“I am rubber, you are glue…”
“Sticks and stones may break my bones…”
“You’re not the boss of me!”
Over the years, I have often enjoyed the sheer simplicity and transparency of children’s debates. I know that words have power, but never do they hold as much power as they do for kids.
In a lot of ways, this is the epitome of magical thinking. For a child, words can literally alter reality. In the middle of a sweaty, physical game of tag, the phrase “time out” magically puts the world in a state of suspended animation. After a heated bout of name-calling, the phrase “I take it back” can magically produce forgiveness. At just about any time, the words “oh yeah???” can magically transform an angry boy into a master of wit on par with Oscar Wilde or Winston Churchill. And the word “Mom!!”, loudly drawn out into 3 or 4 syllables, can magically end a brawl faster than any known diplomatic technique.
And then we grow up.
Sort of.
There’s nothing like election season to show that we never really grow up.
The magical phrase that I’ve been hearing so much lately is “Yeah, but, well, they did it first!”
It’s been going on for years. For the last couple of years, we’ve been hearing Democrats complaining about the childish, disrespectful, obtuse things Republicans say about President Obama. The magical defense? “Yeah, but, well, you said bad stuff about President Bush!” And then the Democrats say “Yeah, but, well, you said bad stuff about President Clinton!” And then the Republicans come back with “Yeah, but, well, you said bad stuff about President Reagan!” And it goes on and on. Remember back in 1322 BC when supporters of Pharoah Horemheb heiroglyphed “Yeah, but, well, you carved bad stuff about King Tut on that obelisk!”
Classic.
This phenomenon has infamously returned in the latest kerfuffle-du-jour from Rush Limbaugh.
If you’ve somehow managed to miss this story, let me help you out: Rush said some things. Oh, and the “West Indies” turned out to be not India at all, Galileo was right, and we didn’t find green cheese on the moon.
Anyway, as is usually the case, Rush has his defenders… and they seem to be falling into two camps. In one camp, we have the folks who are defending his freedom of speech. Essentially their argument goes something like this:
Rush is an astronomical gas bag (on the level of a red giant) with a catastrophic lack of self-awareness, the empathy of a ball peen hammer, and a wondrously absent ability to discern fact from fiction, context from dirty limericks, and irony from industrial waste… but as long as he doesn’t break any laws, he has the right to say whatever he wants.

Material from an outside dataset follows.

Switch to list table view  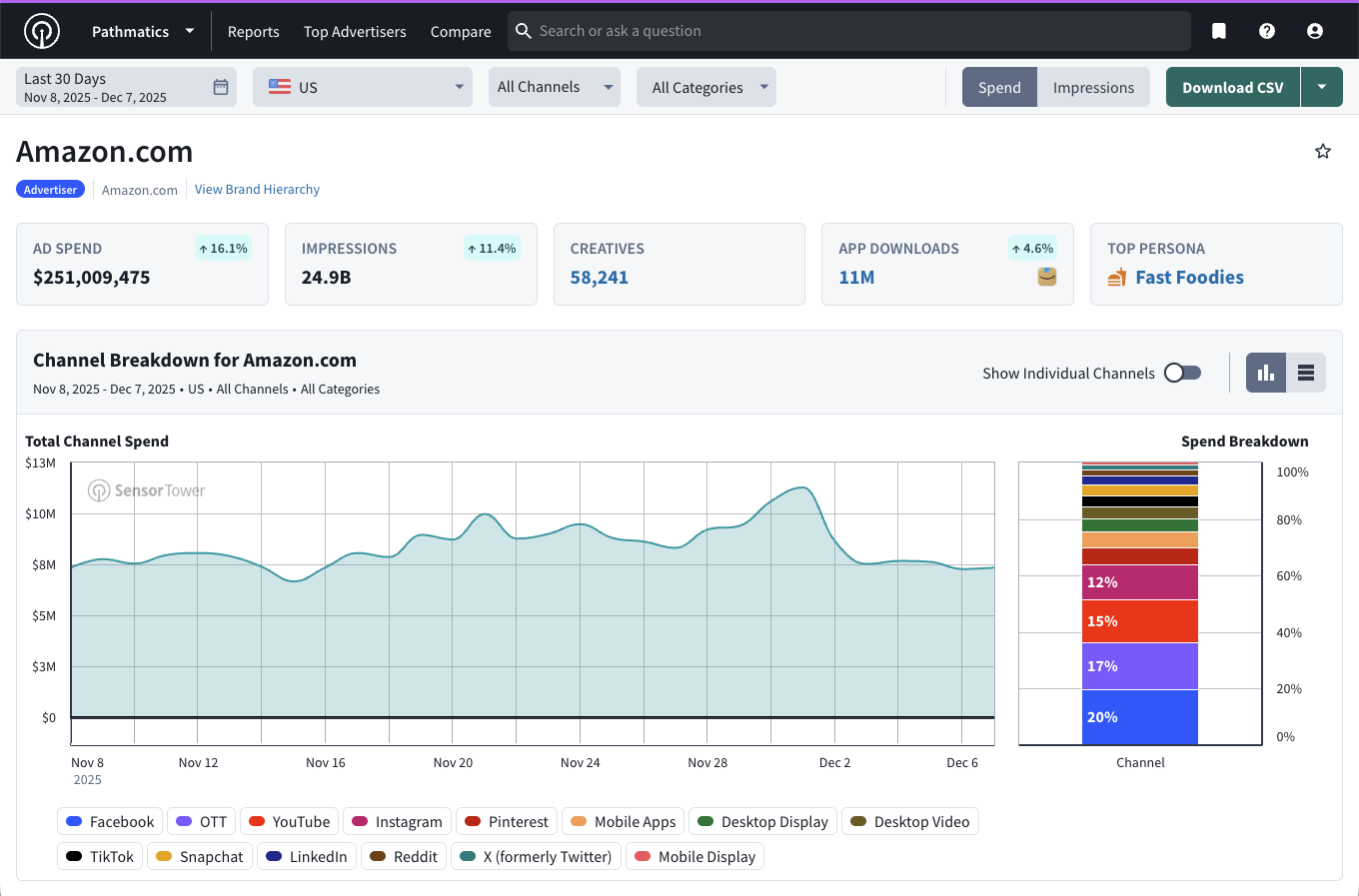click(x=1306, y=373)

I’m with them – the First Amendment is a pretty cool deal, and unlike many politicians and pundits, I don’t think I get to decide which groups of Americans don’t have access to it.
It’s the other group of Rush defenders that have inspired my verbose rant: the ones who resort to the aforementioned childish magical thinking:
How can you be upset at what Rush said? After all, what about Bill Maher or Louis CK or whoever put Michele Bachmann’s googly eyes on that Newsweek cover? They did bad stuff, too!
The point being, other people said/did bad stuff sometime, so that makes what Rush said/did OK.
We could go on and on about logical fallacies and false equivalencies and the principles of rhetoric – but why bother? A person who would sincerely use that kind of argument has fully internalized the magical thinking – which is a very effective innoculation against logic.
The thing is, I’m not entirely convinced that everyone who uses that argument is truly earnest… I believe (or perhaps I should say hope) that many folks are just a bit lazy – or distracted – or busy – or just wanting the conversation to be over. They use the magical words because it’s easy. It’s a habit – they don’t really mean it.
Does the average person truly believe that the fact that Bill Maher said some incendiary, misogynistic things means that what Rush said was OK? Truly? Do we really think that mean things said about President Bush in 2007 justify saying mean things about President Obama in 2012? Truly?
I just don’t think so. Maybe I’m naive.
The fact is, if I say hateful things (like my gas bag comments about Rush earlier in this rant), they’re hateful things. It just doesn’t matter what anyone else said before – my own bad behavior is my own bad behavior.
So – if you feel a need to defend Rush, consider taking a couple of aspirin. If you still feel the need, maybe move from that magical thinking camp into the First Amendment camp – you’d at least have something close to reality as a foundation for your argument.
We know when something is wrong. We don’t have to compare it to something else – and we don’t have to rely on magical thinking to justify it.
Oh, and “I know you are, but what am I???”